Feeds

back to article World's stealthiest rootkit pushes DNS hijacking trojan

One of the world's most advanced pieces of malware is being used to spread DNS Changer, a trojan at the heart of a massive click fraud scheme that has already hijacked 4 million PCs, security researchers said. Just a few days after federal prosecutors in the US shuttered the international conspiracy, researchers from Dell …

COMMENTS

This topic is closed for new posts.
Silver badge

Where's the instructions for a Linux box?

2
1
Anonymous Coward

Whilst I appreciate you're likely feeling hard done by as a member of a digital minority, a clue as to why this vital piece of info might have been omitted could be in "The scheme preyed on users of computers running Microsoft Windows and Apple OS X operating systems".

4
0
FAIL

Heh

That's amusing - missed a chance to gloat over a more secure O/S in order to bitch about having a more overlooked O/S :)

4
0
Silver badge
Trollface

10/10 for a short but successfull trolling by OP

5
1
Anonymous Coward

@AC 23:27 GMT - Nah, it's Windows only!

As far as the AV companies have discovered so far.

0
1
Bronze badge
WTF?

OK, but just one small point here; it can alter routers (not windows machines)? I'd like to know more about that as it is causing me a little discomfort, for obvious reasons. How does it attack router settings?

0
0
Bronze badge

Linux:

cat /etc/resolv.conf.

My laptop says I use 127.0.0.1 8)

2
0
Anonymous Coward

What I find funny is that apparently security update MS10-015 caused PC's infected with this rootkit (earlier version) to crash so Microsoft changed the update so it wouldn't install on infected machines. The rootkit author then updated his software to fix the bug that MS10-015 exposed and everybody was happy again.
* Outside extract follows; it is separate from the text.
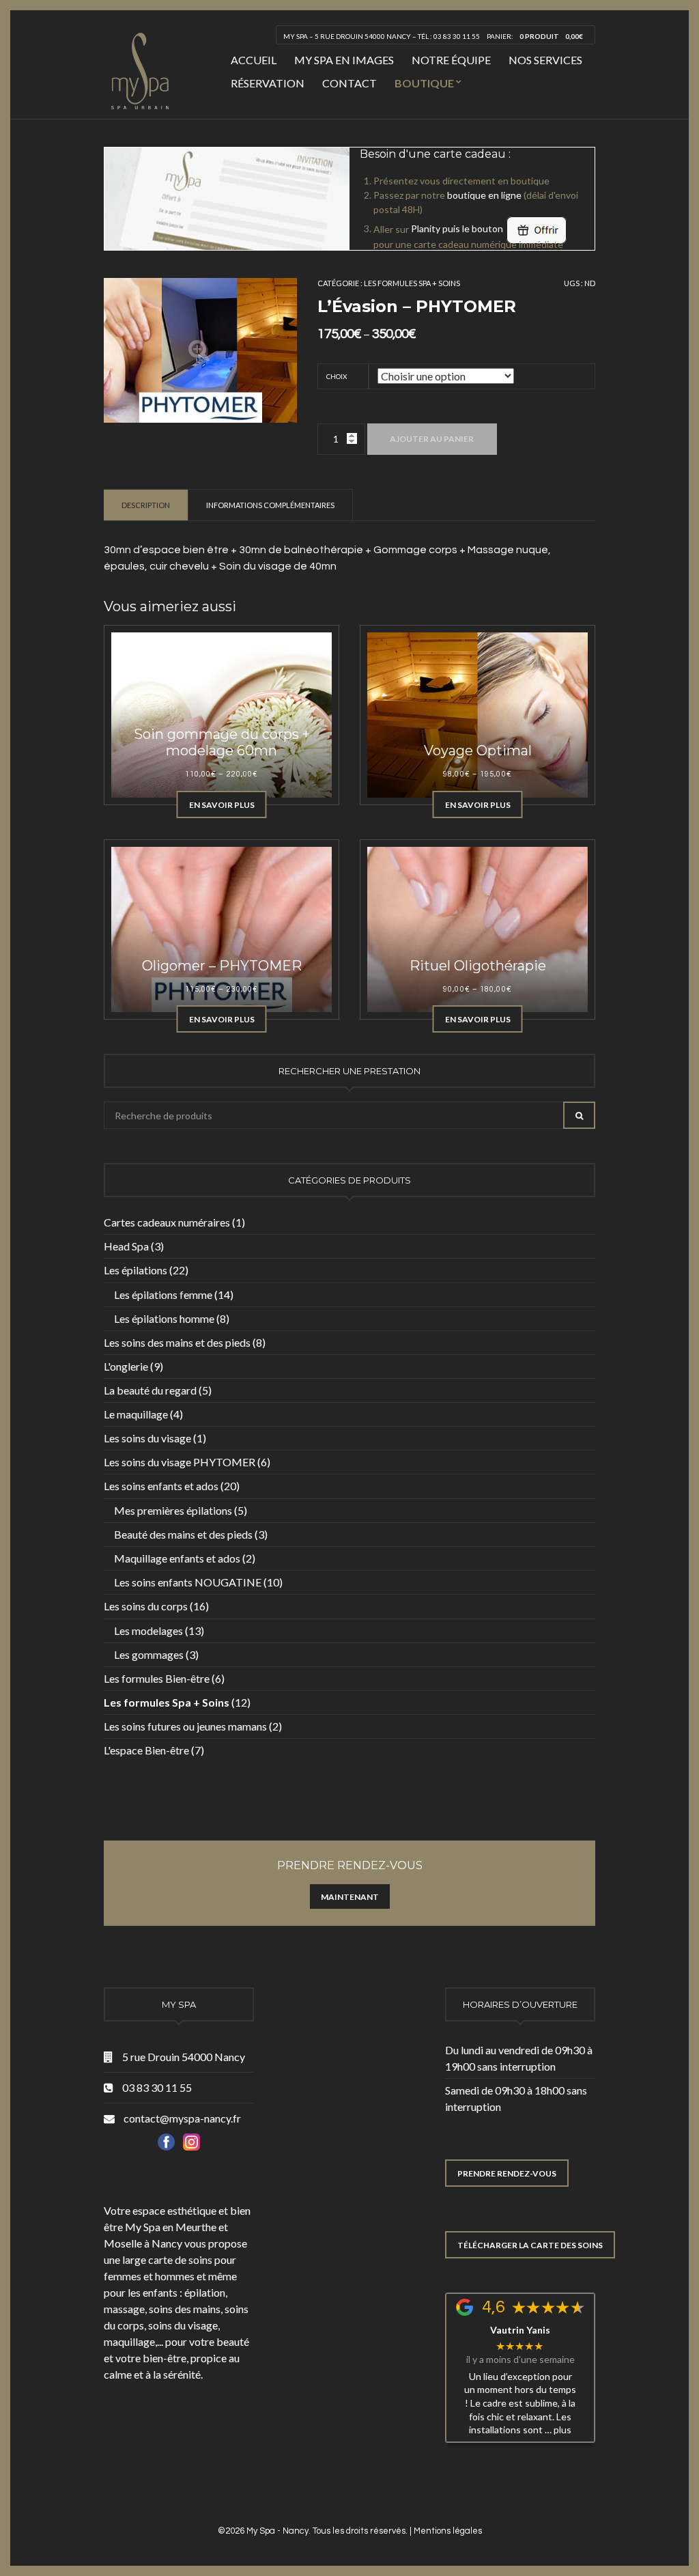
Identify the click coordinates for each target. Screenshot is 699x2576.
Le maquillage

It just goes to show that Microsoft can work with 3rd party developers to improve the users experience.

17
0

Makes perfect sense though...

...often the best way to familiarise yourself with such tools is to run them on one's own machine first.

0
0
Thumb Up

Hmmm

Thanks for that El'Reg :D

Have started investigating this more and come up with some simple scripting checks to audit every PC we have.

0
0
Anonymous Coward

Why is the author mentioning the MAc OS X infection here ?

In all honesty, I tried to find a serious virus analysis specific to non-Windows computers and I couldn't find one. In case OS X is vulnerable, I'm just curious to learn a few things about the mechanisms the virus uses because I strongly doubt injecting Windows 64-bit drivers would work on an Apple machine.

I would appreciate if someone could point me to such info.

0
5
Holmes

Enjoy

What about OSX security issues? Its drivers, system files, font types, and all are just as targetable as anything else.

Some of Apple products security issues are listed here (1466 vulneranilities):

http://secunia.com/advisories/search/?search=Apple

And Microsoft ones are here (1313 vulnerabilities):

http://secunia.com/advisories/search/?search=Microsoft

No big number difference as you can see....

0
1
Anonymous Coward

Try

http://www.theregister.co.uk/2011/11/09/dns_malware_scam/

0
0
Stop

Update Coming

I wouldn't rely on IPCONFIG /all for too much longer. The rootkit could be updated to catch all calls for the DNS settings, and then to return the values that were there before it changed the ones the TCP/IP stack uses.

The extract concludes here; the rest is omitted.